— Start —

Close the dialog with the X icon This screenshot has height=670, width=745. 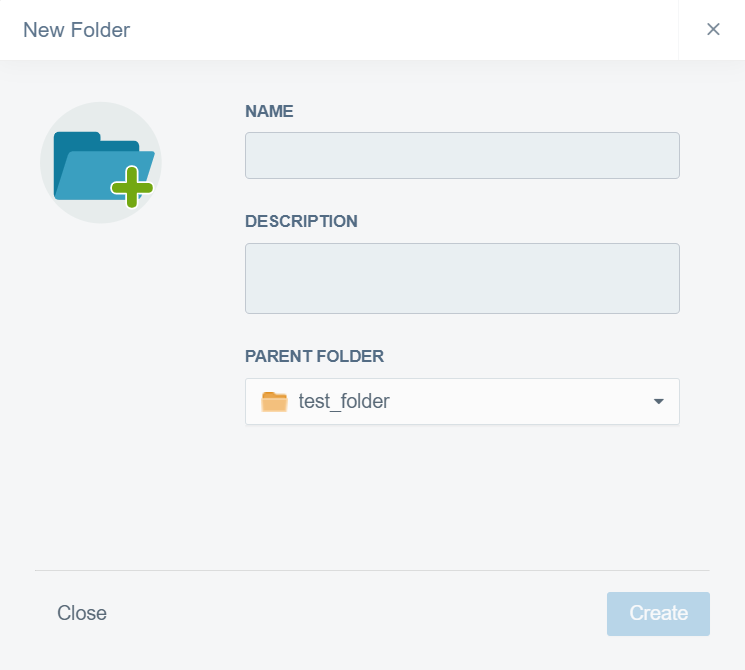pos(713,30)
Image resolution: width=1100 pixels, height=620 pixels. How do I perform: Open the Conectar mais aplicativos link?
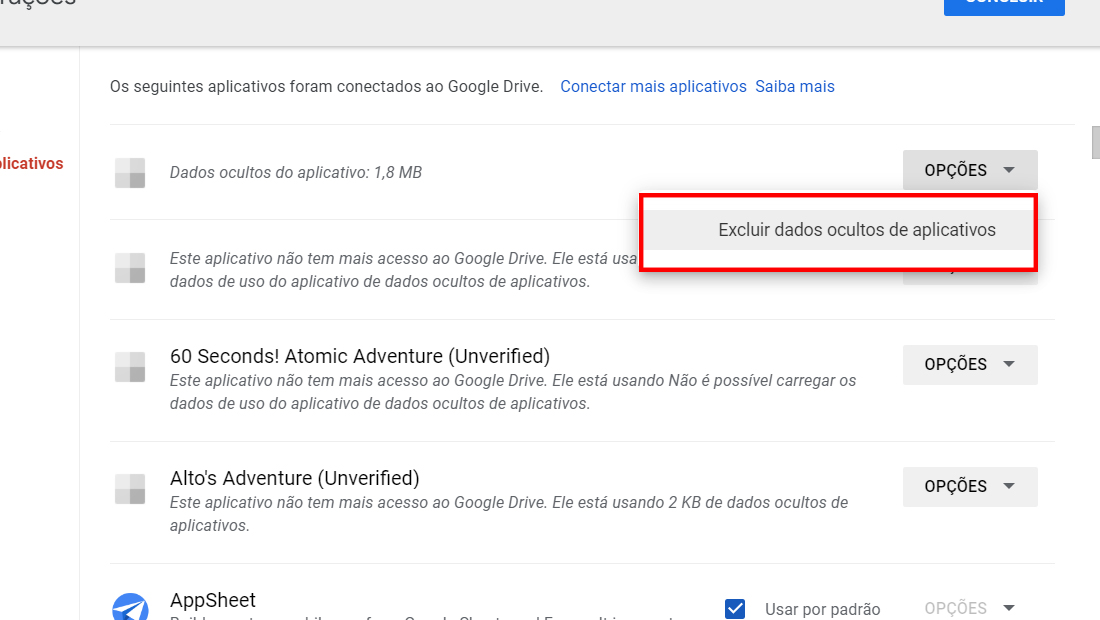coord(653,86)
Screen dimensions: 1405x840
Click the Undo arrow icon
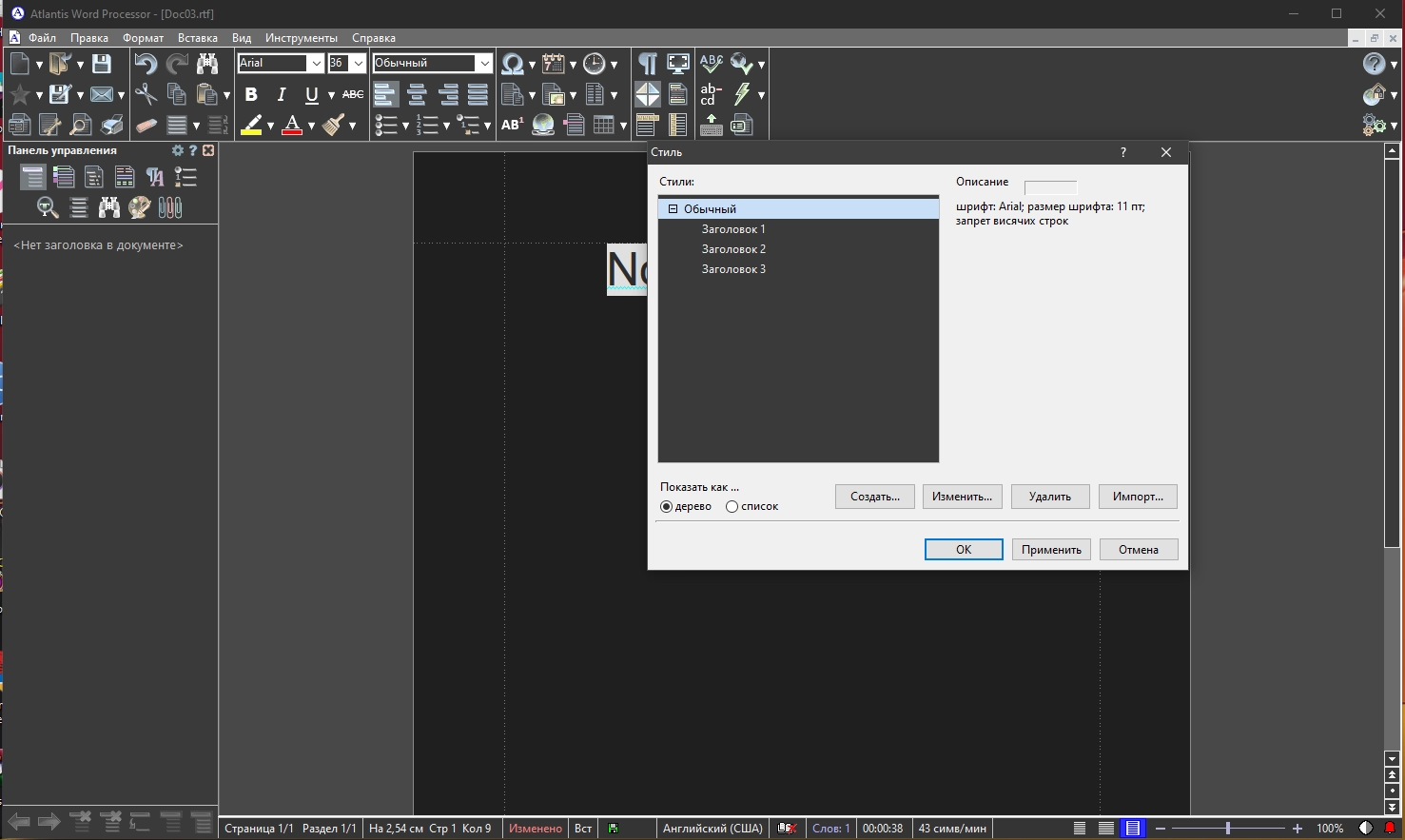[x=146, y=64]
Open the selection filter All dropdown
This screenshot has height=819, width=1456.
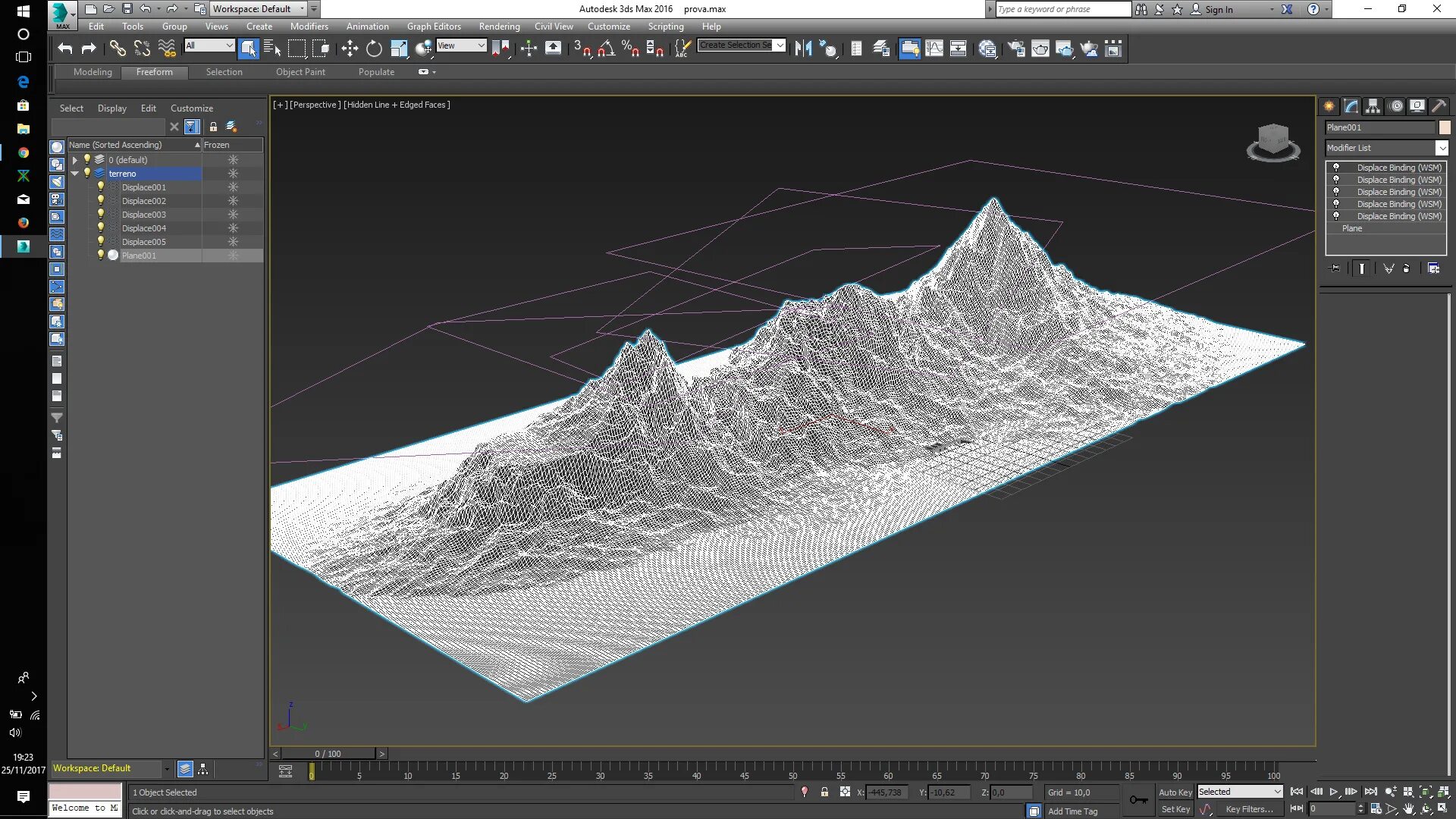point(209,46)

— End —
— Start —

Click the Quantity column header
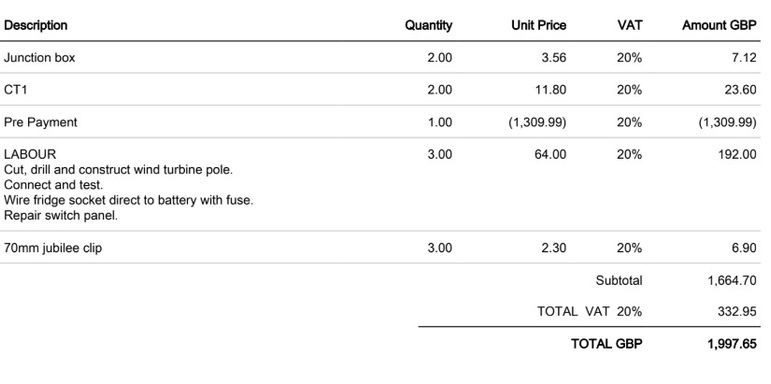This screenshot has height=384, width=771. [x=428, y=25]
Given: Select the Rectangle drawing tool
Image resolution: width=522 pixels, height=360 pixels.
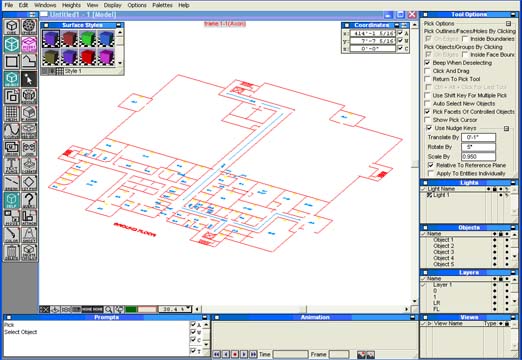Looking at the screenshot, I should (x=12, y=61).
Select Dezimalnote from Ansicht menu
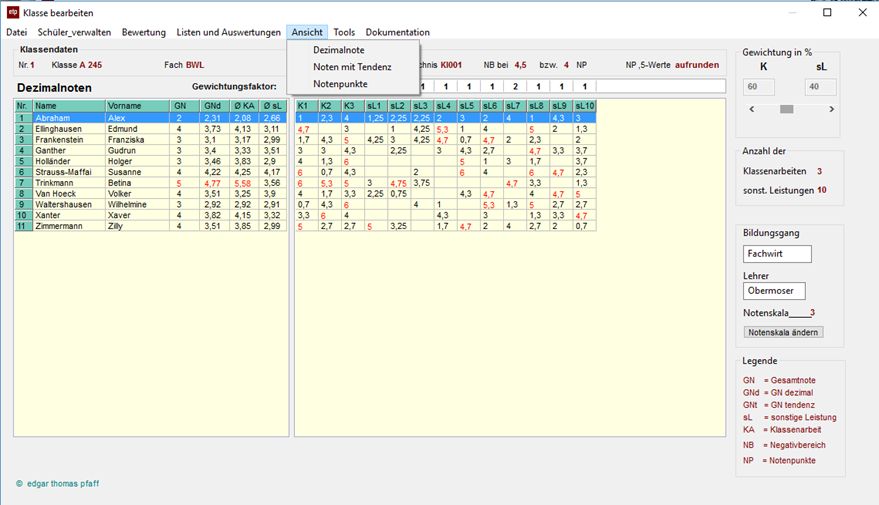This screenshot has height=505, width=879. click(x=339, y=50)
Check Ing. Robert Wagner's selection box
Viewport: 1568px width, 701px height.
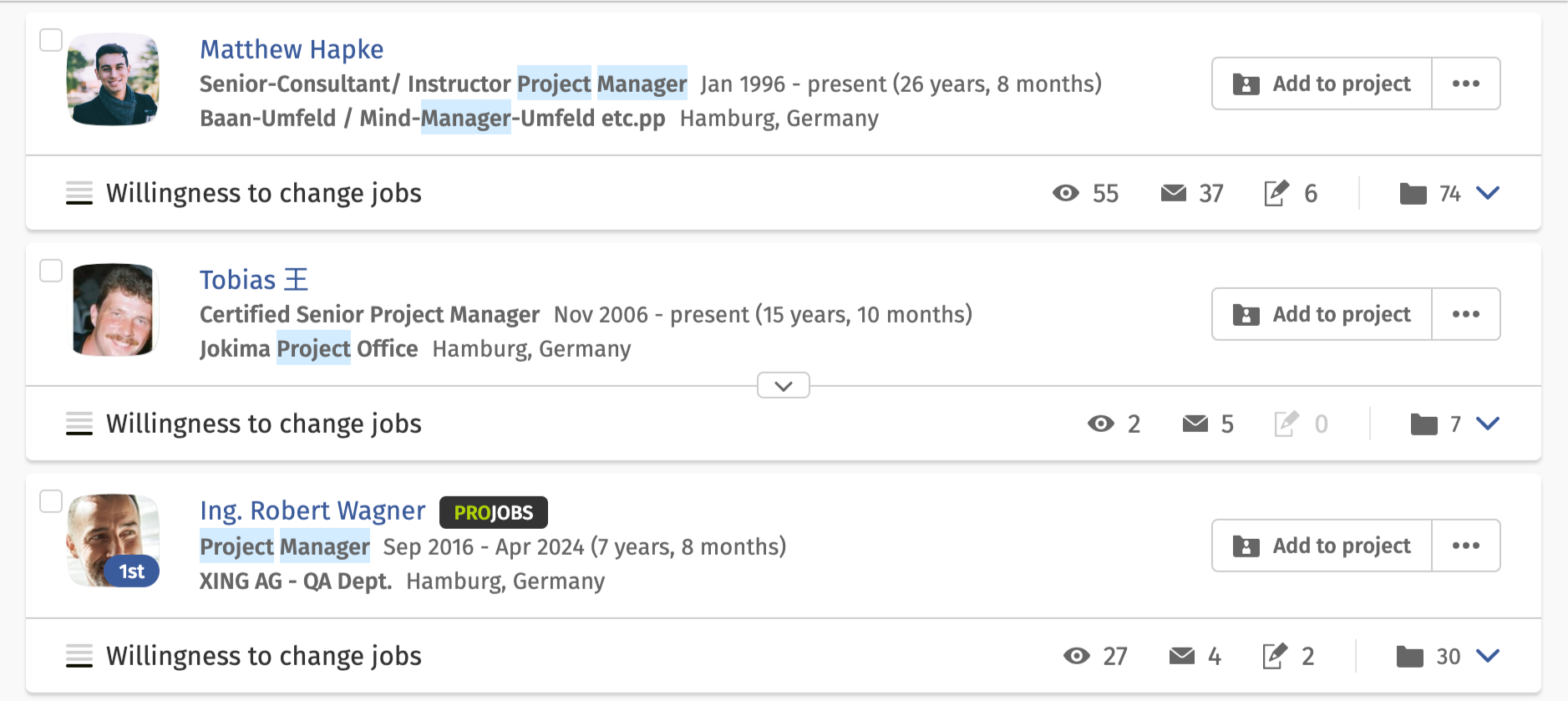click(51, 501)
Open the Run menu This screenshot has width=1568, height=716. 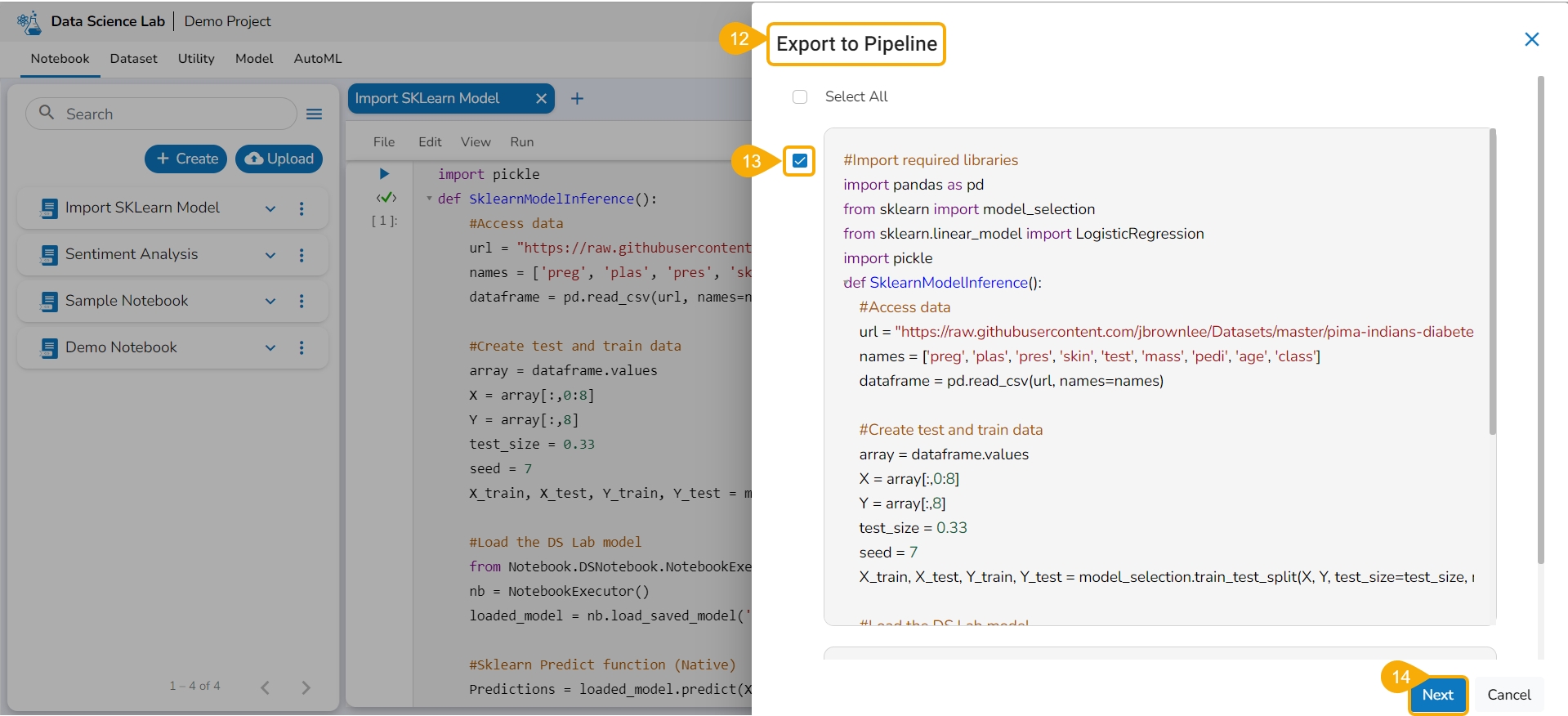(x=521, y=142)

— End —
— Start —

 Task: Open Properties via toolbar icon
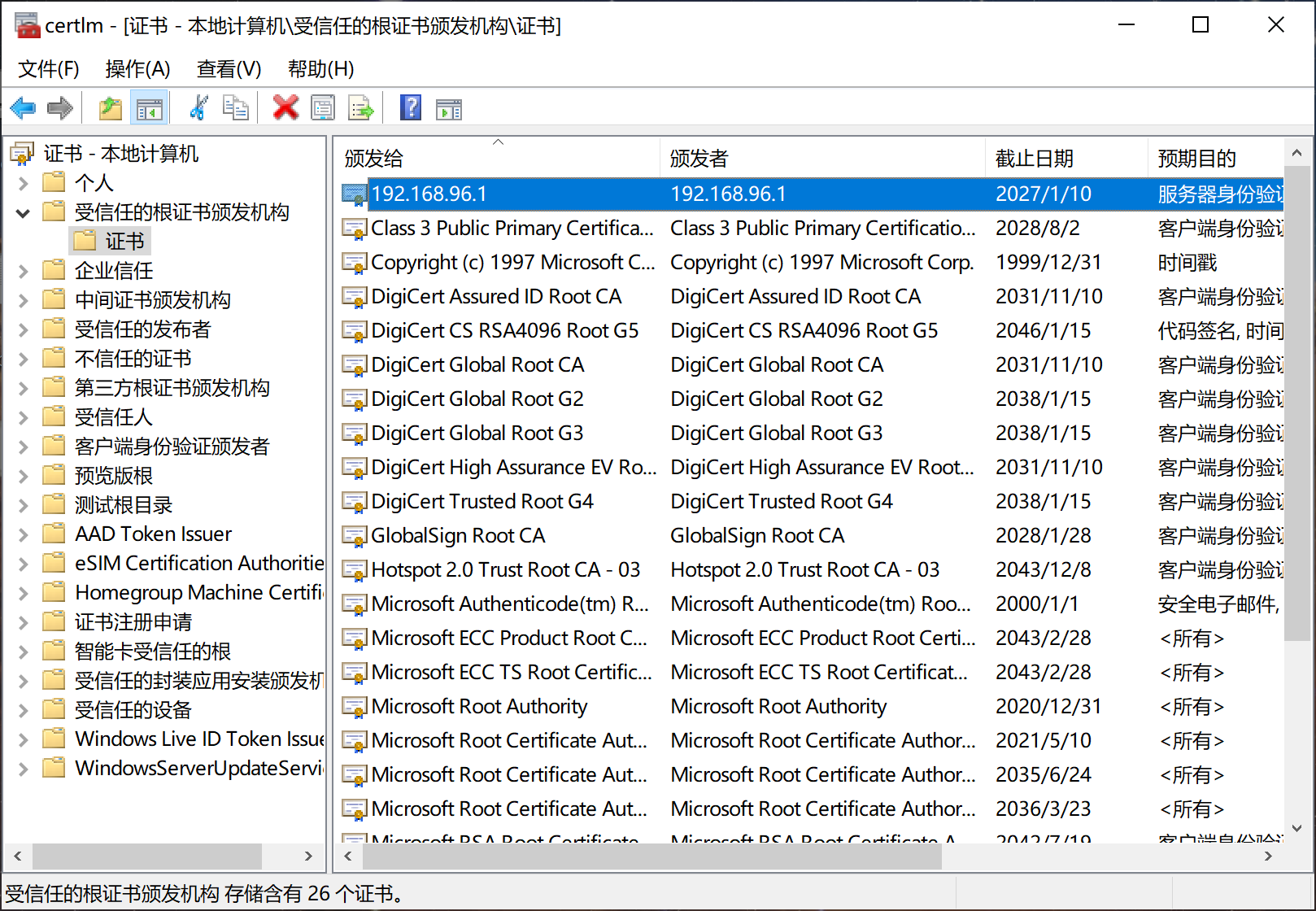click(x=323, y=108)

— End —

> [Work to complete] Convert everything from the line containing "Screen dimensions: 1405x840" down to the line containing "point(209,46)", both included, into a Markdown table with the columns Row and Data line. Omit blank lines and leave the pictures out.

> [Exercise result]
| Row | Data line |
|---|---|
| 1 | Screen dimensions: 1405x840 |
| 2 | Click the Undo arrow icon |
| 3 | [x=146, y=64] |
| 4 | Open the selection filter All dropdown |
| 5 | This screenshot has height=819, width=1456. |
| 6 | point(209,46) |